▶ Supplied text
★ ★ ★ ★

The Cake Therapist by Judith Fertig – PLUS a two book US Giveaway

  • the cake therapist (6:2 Berkley)Title:  The Cake Therapist: A novel
  • Author:  Judith Fertig
  • Genre:  Contemporary Fiction; Magical Realism
  • Published:  June 2015 – Berkley Trade
  • Source:  Publisher

Synopsis:  Claire “Neely” O’Neill is an extraordinarily talented pastry chef.  But at a time when her life outside her kitchen seems to be falling apart, Neely moves back to her small Midwestern hometown from NYC to open a bakery and work through the heartache that caused her to flee her life in New York. The bakery, Rainbow Cake, named after her signature ROYGBIV confection, is perfect, intimate, and just what she’s always dreamed of. 

But Neely has a special gift beyond making the perfect Rainbow Cake: while every great chef can taste shimmering, elusive flavors that most of us miss, Neely can “taste” feelings—cinnamon makes you remember; plum is pleased with itself; orange is a wake-up call. When flavor and feeling give Neely a glimpse of someone’s inner self, she can customize her creations to help that person celebrate love, overcome fear, even mourn a devastating loss.

★ ★ ★ ★

▶ Data
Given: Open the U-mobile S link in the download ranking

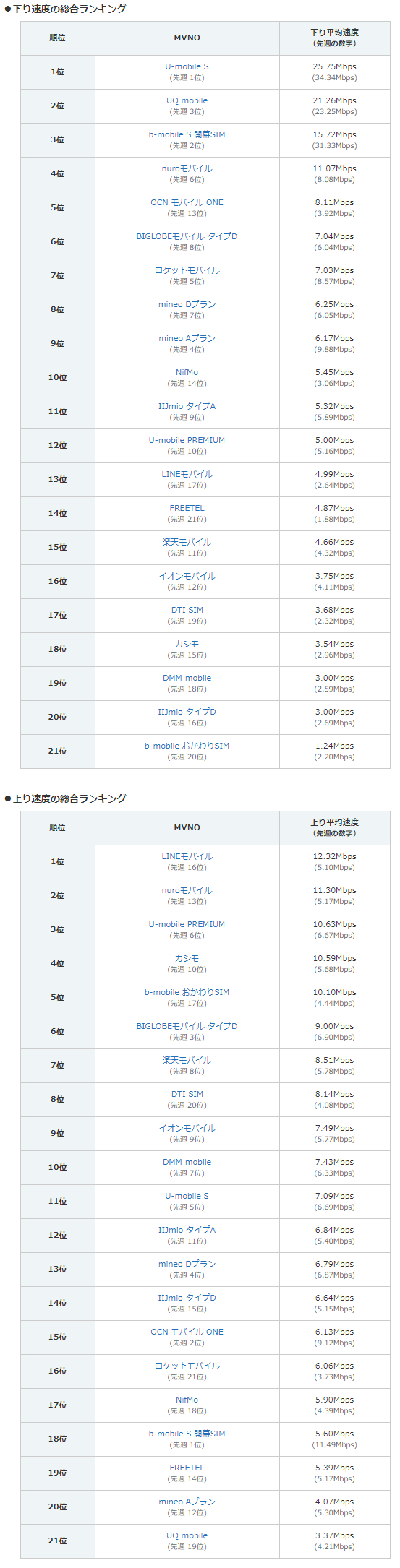Looking at the screenshot, I should coord(187,66).
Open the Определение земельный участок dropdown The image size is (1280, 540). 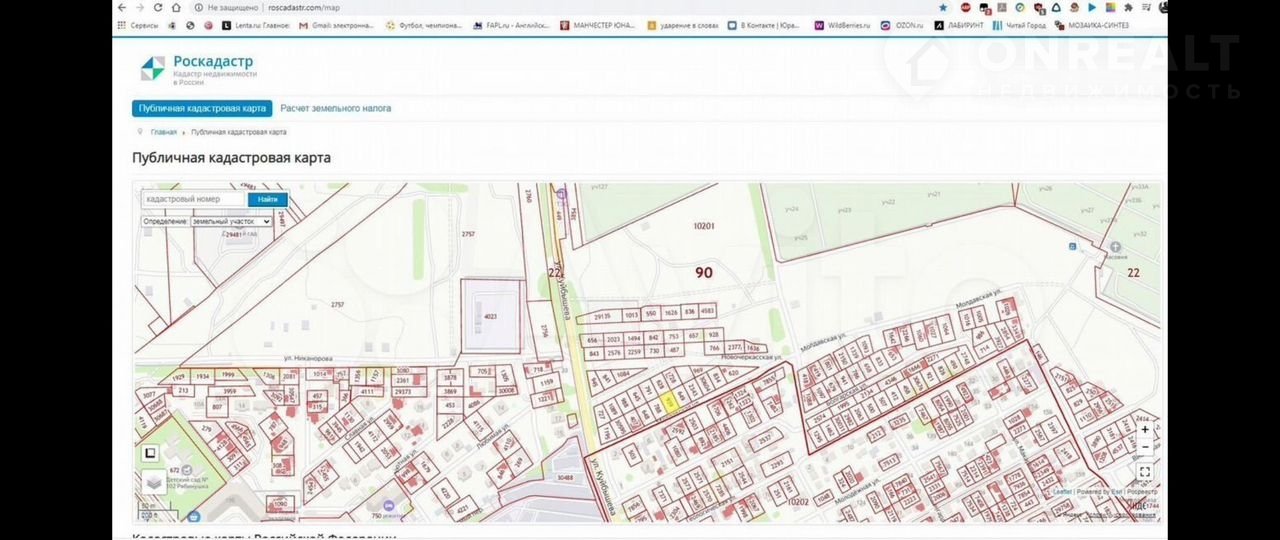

★ ★ ★ ★

▶ What is expected
In the book listing, what does Neely name her bakery, and what is it named after?

▶ Task answer
Rainbow Cake, named after her signature ROYGBIV confection.